Нечто подобное имело место и с другими героями этого рассказа. Их социальная положительная репутация и видимоевсем поведение оставляли как будто некие резервы скрытойоппозиционности, сверх того, что было на виду. И этого уже было довольно, чтобы во времена, когда Власти требуются не личности, а бездумные исполнители, их подозревали в «карбонарстве». Причем подозревали по обе стороны уже почти готовой к тому времени «баррикады».
Но были ли эти потаенные резервы оппозиционности?

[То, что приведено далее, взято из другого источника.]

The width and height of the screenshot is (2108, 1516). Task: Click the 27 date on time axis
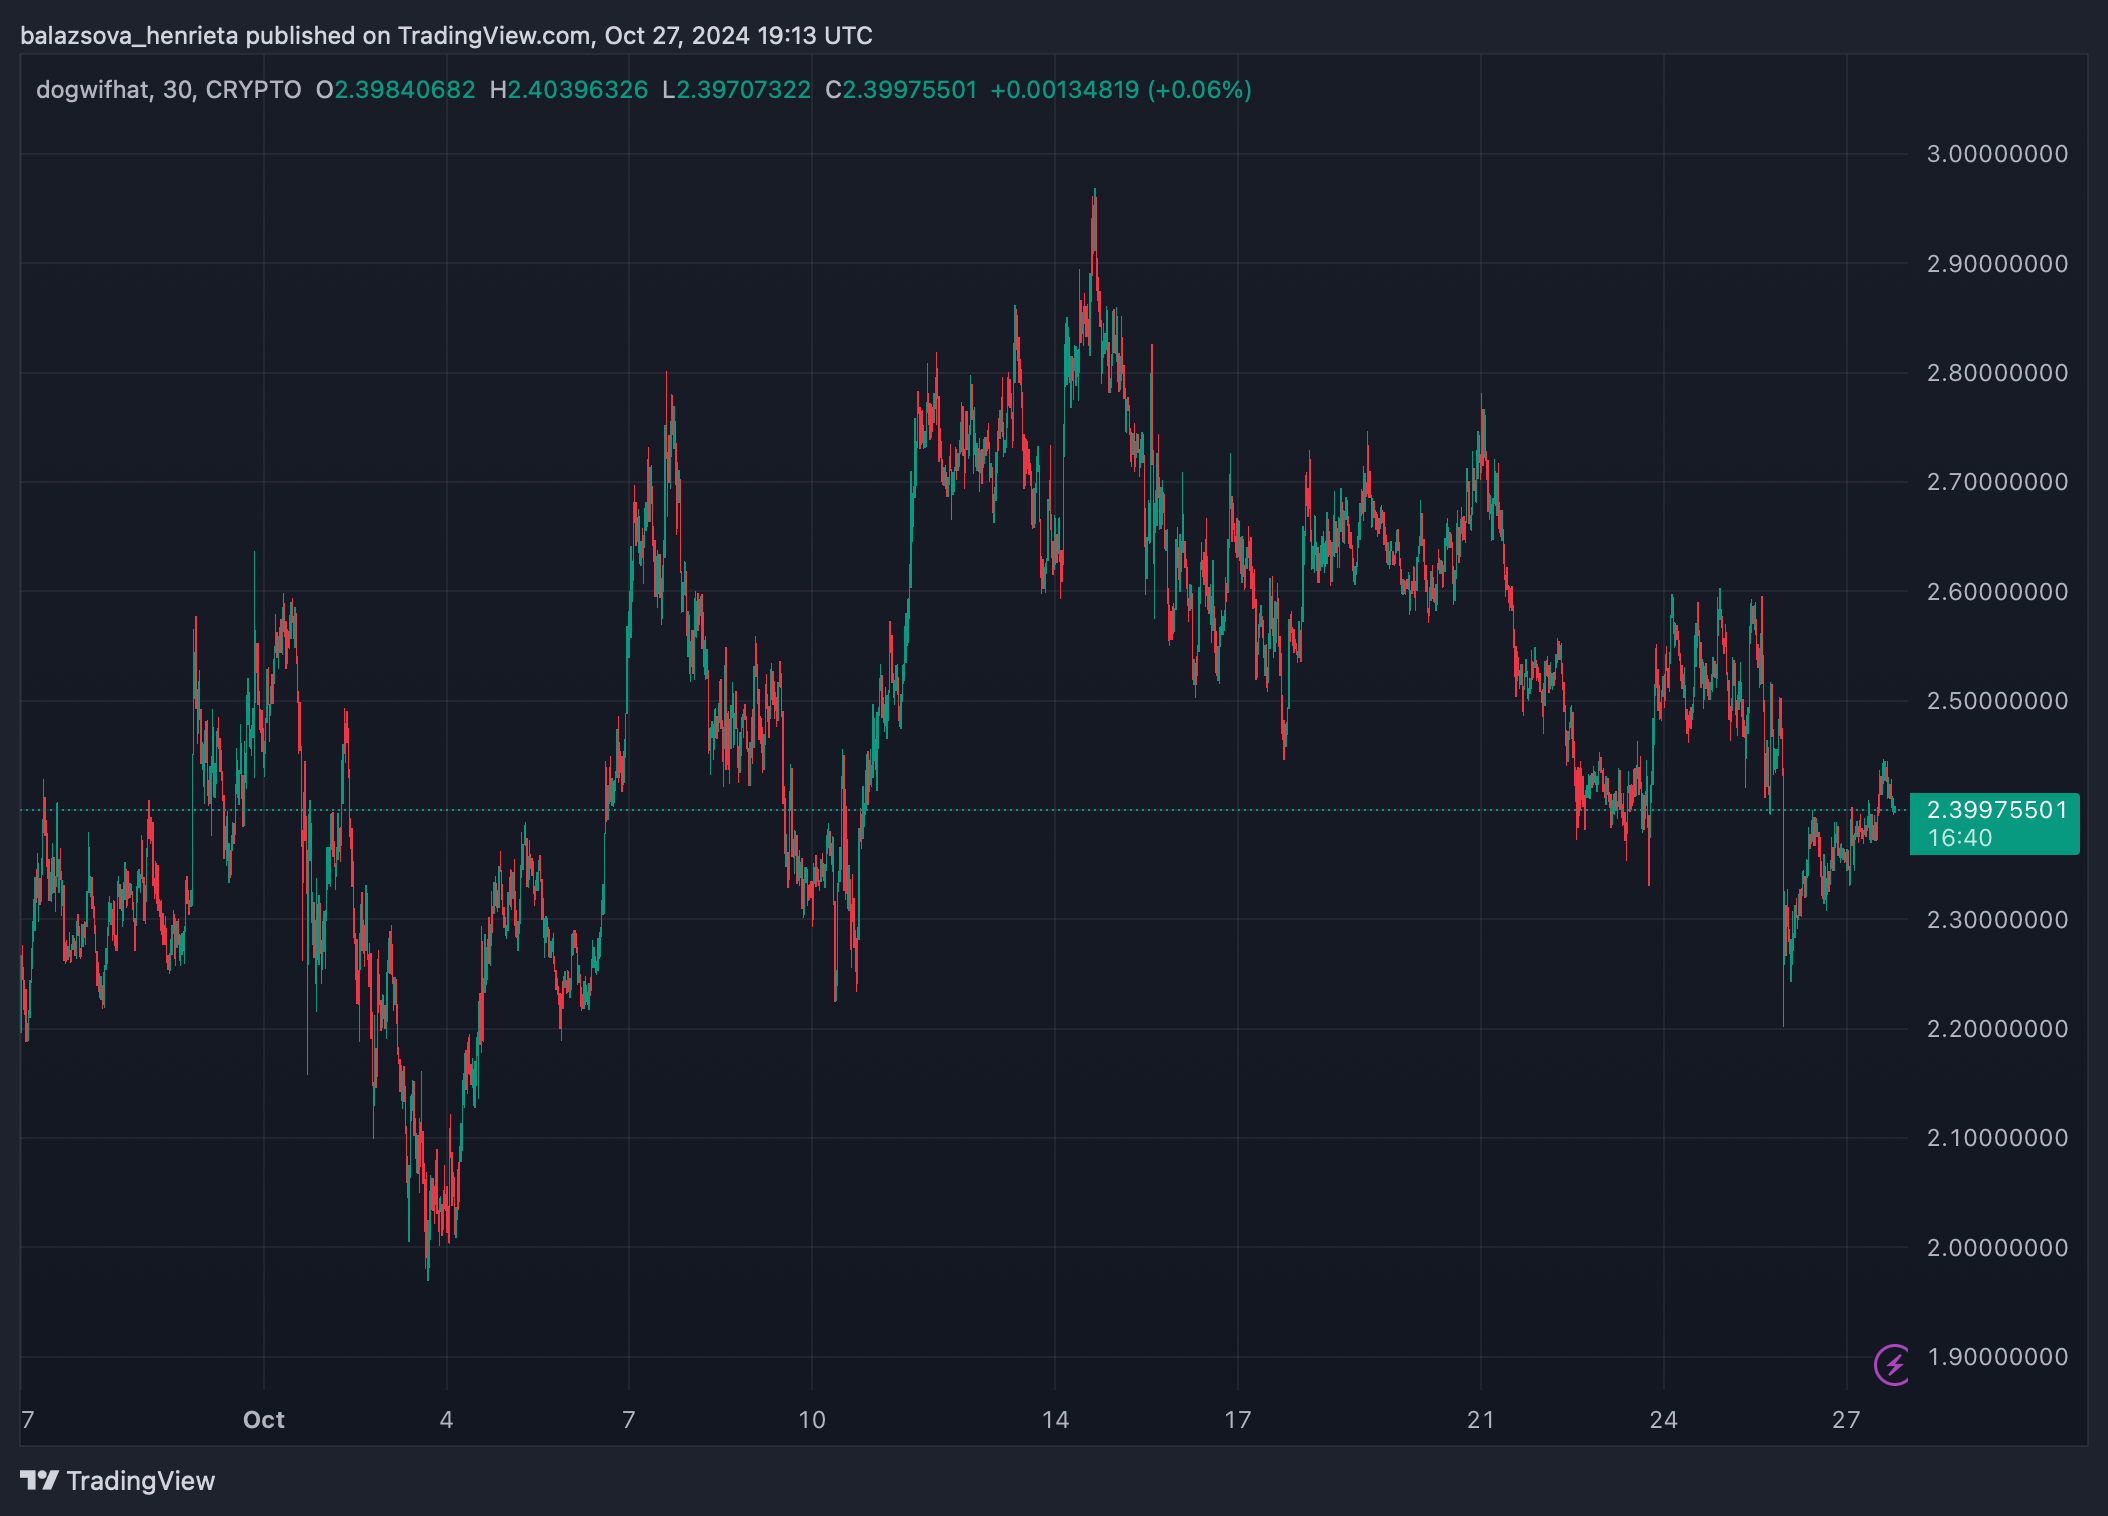click(x=1846, y=1420)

«Я прибыл в Тифлис в 1827 году, 2 февраля. В то время еще был главнокомандующим Алексей Петрович Ермолов, уже ожидавший смены и потерявший свою популярность; про него говорили тогда, что он только либерал-прапорщик; но он мог играть роль Валленштейна, естьли б в нем было поболее патриотизма, естьли б он при обстановке своей того времени и какого-то трепетного ожидания от него людей ему преданных и вообще всех благородномыслящих не ограничился каким-то непонятным равнодушием, увлекшим его в бездейственность, в какую-то апатию, за которую Николай вместо благодарности заплатил ему неблагодарностию…» — так начинается очерк «Ермолов», приписываемый перу декабриста Цебрикова [244]. Смысл этих резких и обидных слов ясен: Ермолов обманул, предал людей, веривших в него. Декабрист считает так: если ты порядочный человек, ты не можешь не быть с нами, теми, кто восстал против самодержавия, а если не поддержал нас, значит, — непорядочный.

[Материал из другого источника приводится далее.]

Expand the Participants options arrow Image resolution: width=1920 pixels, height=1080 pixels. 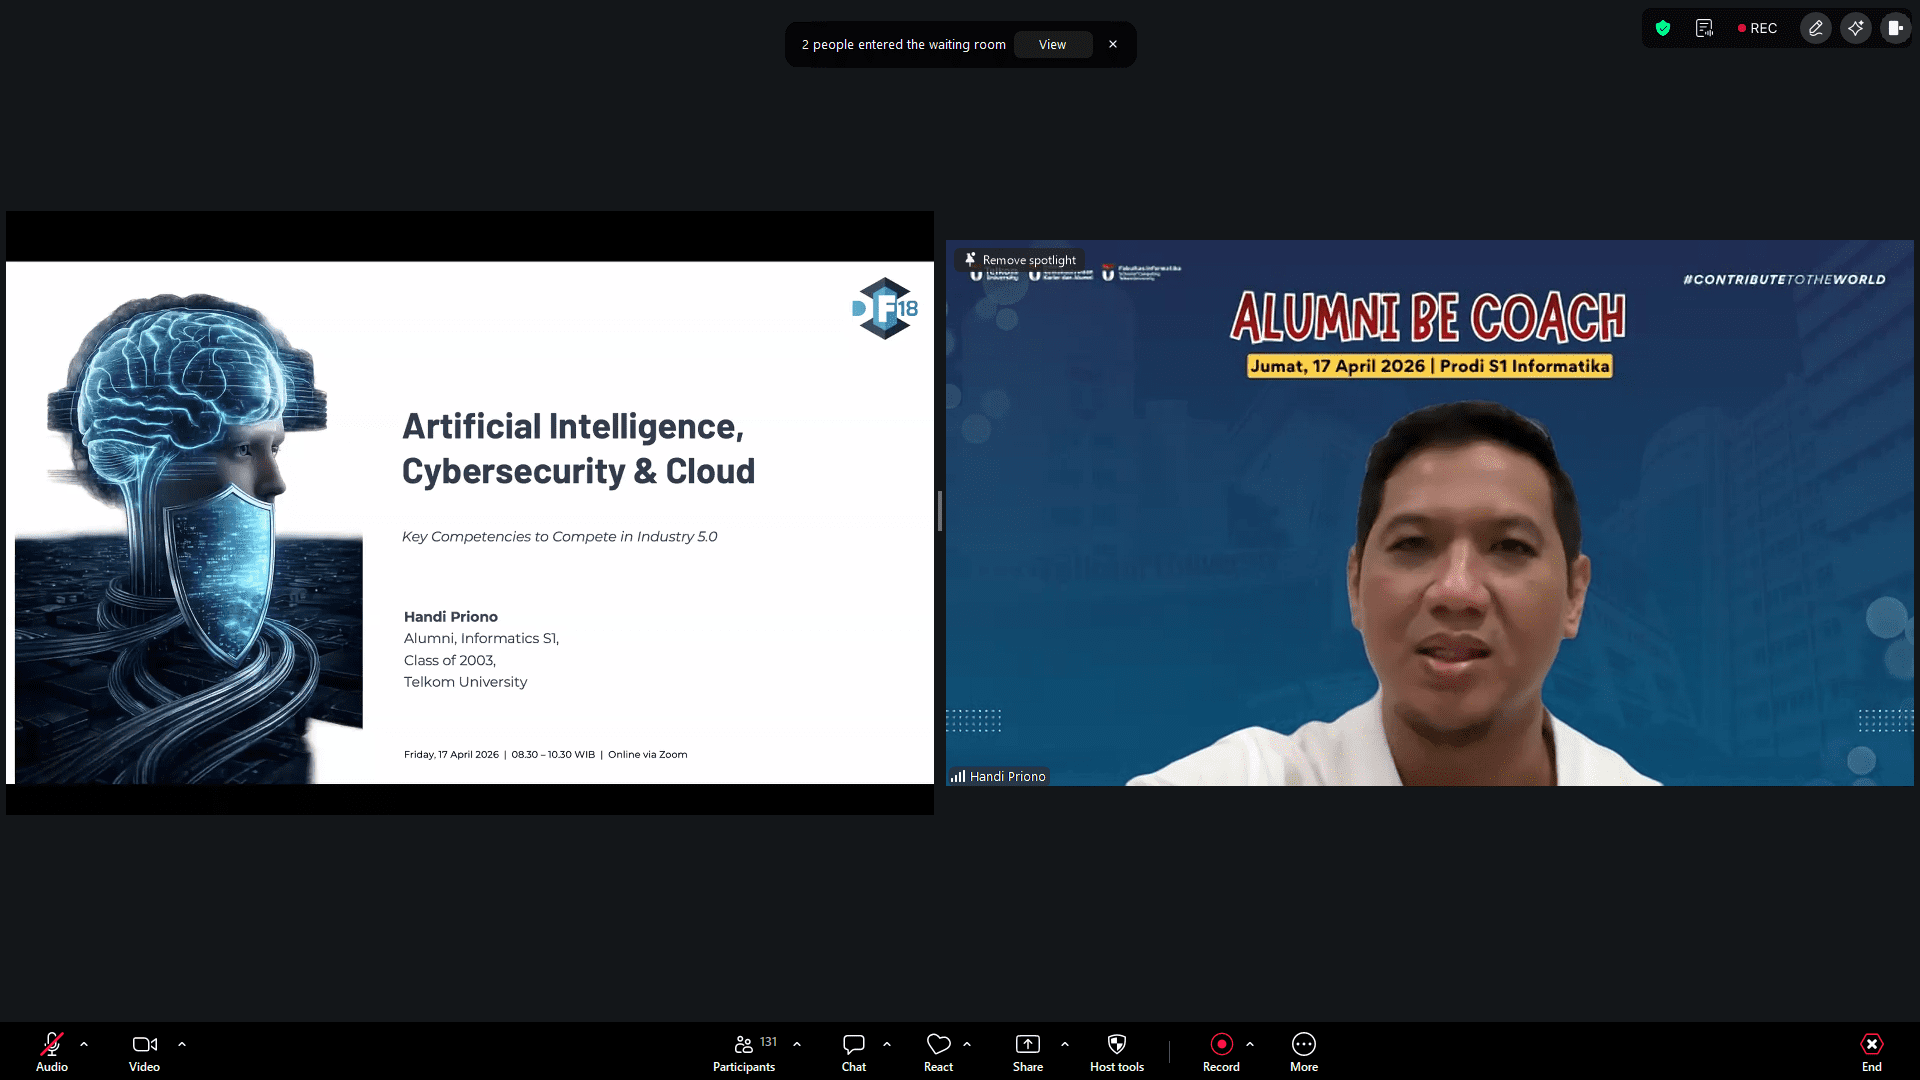click(797, 1044)
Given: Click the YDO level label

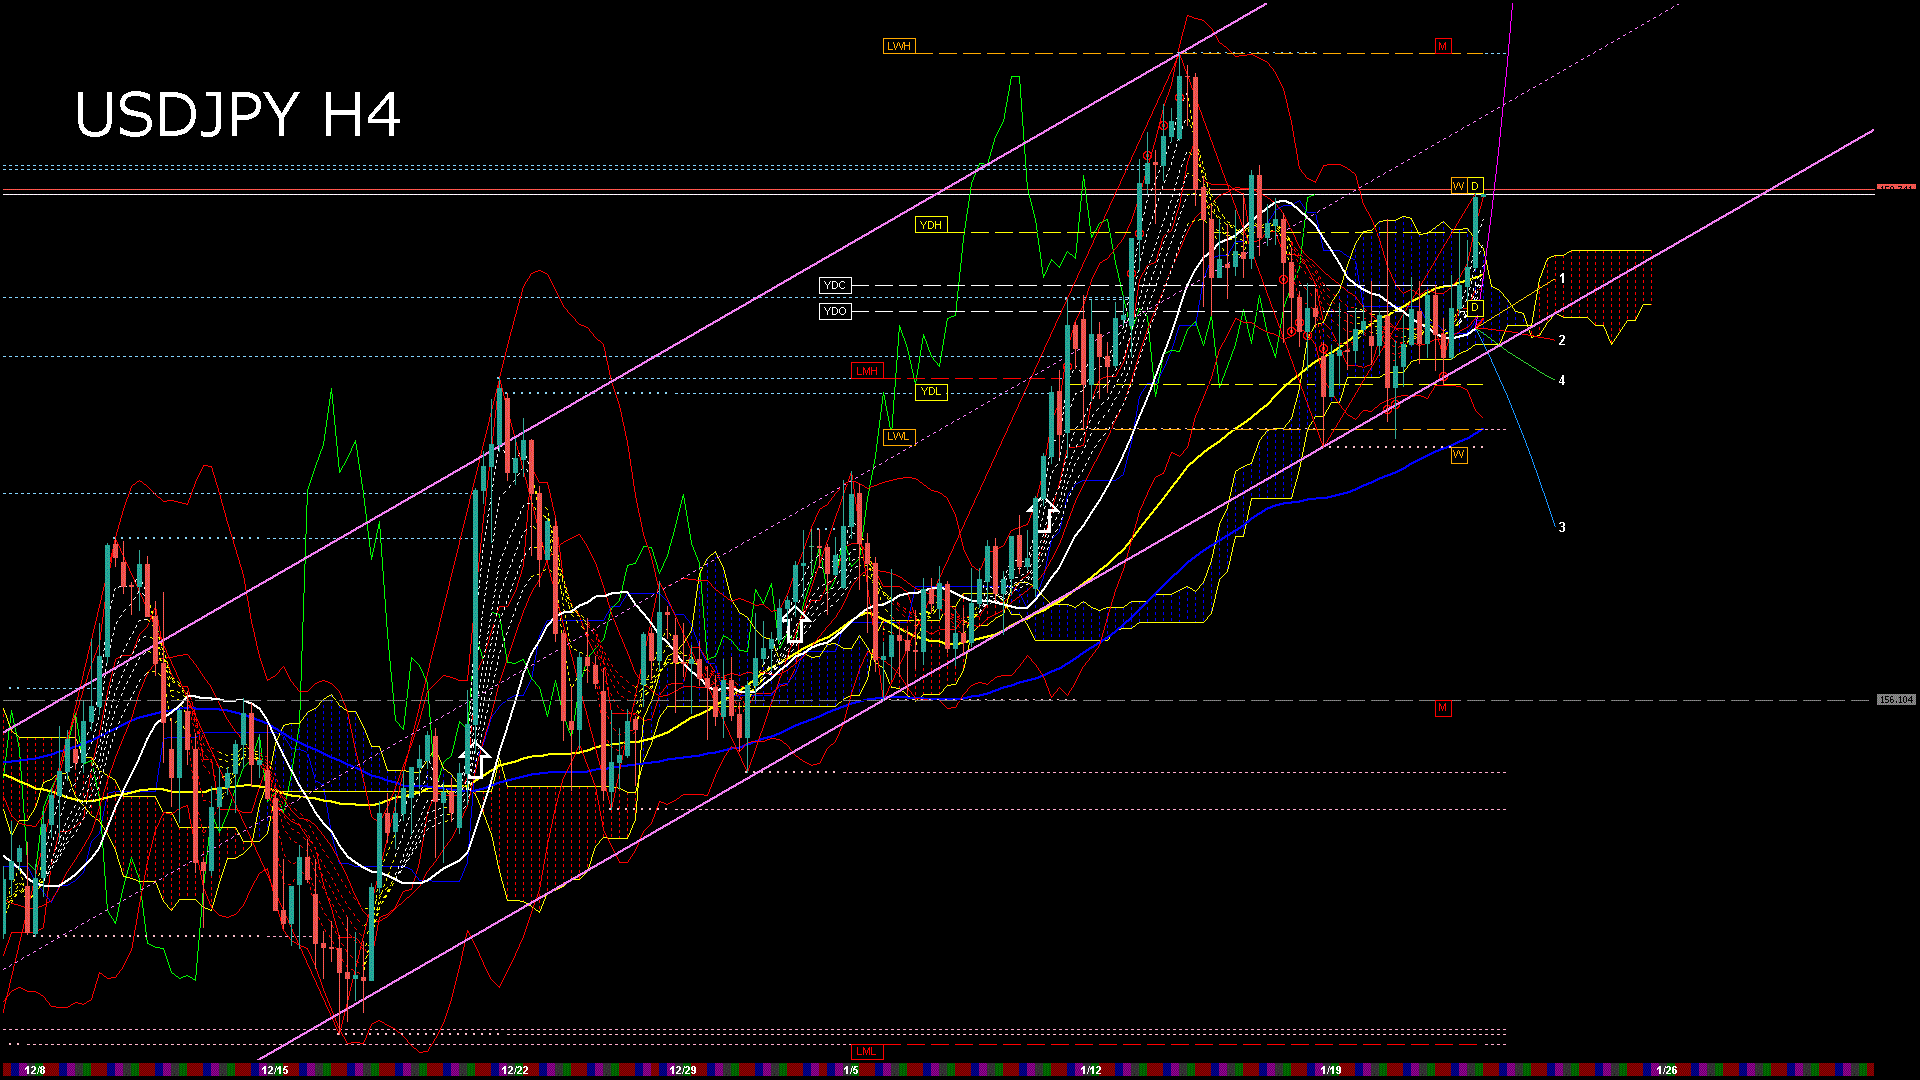Looking at the screenshot, I should coord(836,311).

Естественно, я не собираюсь «защищать» Ермолова от Ермолова. Тем более, что это не единственный взгляд на него из декабристской среды. Здесь важна альтернатива, перед которой Цебриков ставит Алексея Петровича, да и не только его. Но если такой взгляд со стороны столько перенесшего по тем временам, и все же менее не сломленного участника 14 декабря понятен и по-своему оправдан, то куда труднее согласиться с нынешними суждениями, которые, по сути, тоже ставят всех современников декабристов перед выбором: либо на Сенатскую площадь, либо в Грузино, к Аракчееву. Для Пушкина и Карамзина, к примеру, при этом делаются исключения. Не упоминаю уже о том, что иметь две логики для объяснения однопорядковых в принципе явлений, — это, как говаривал В. Б. Шкловский, «неправильный метод». Ведь в конечном счете и после 14 декабря остались люди, которые не пришли ни к первым, ни ко вторым, условно говоря. Последние годы правления Александра I — это еще не эпоха Выбора, а только одна из репетиций оного. Эта эпоха наступит век спустя. А ставить наших героев и им подобных перед дилеммой: либо Тайное общество (не говоря уж о цареубийстве), либо «передние» Аракчеева все равно, что предложить человеку на выбор — застрелиться или принять яду, когда у него есть возможность просто выйти вон в любую дверь.
Подобно большинству современников наши герои остались в стороне. Их многое сближает с декабристами, но в главном они расходятся. Так разные врачи, наблюдая одни и те же симптомы болезни, ставят разный диагноз и назначают разные методы лечения.
243
РИО, т. 78, с. 86.
244
Исторический сборник вольной русской типографии в Лондоне А. И. Герцена и Н. П. Огарева, кн. 2, 1861., с. 240.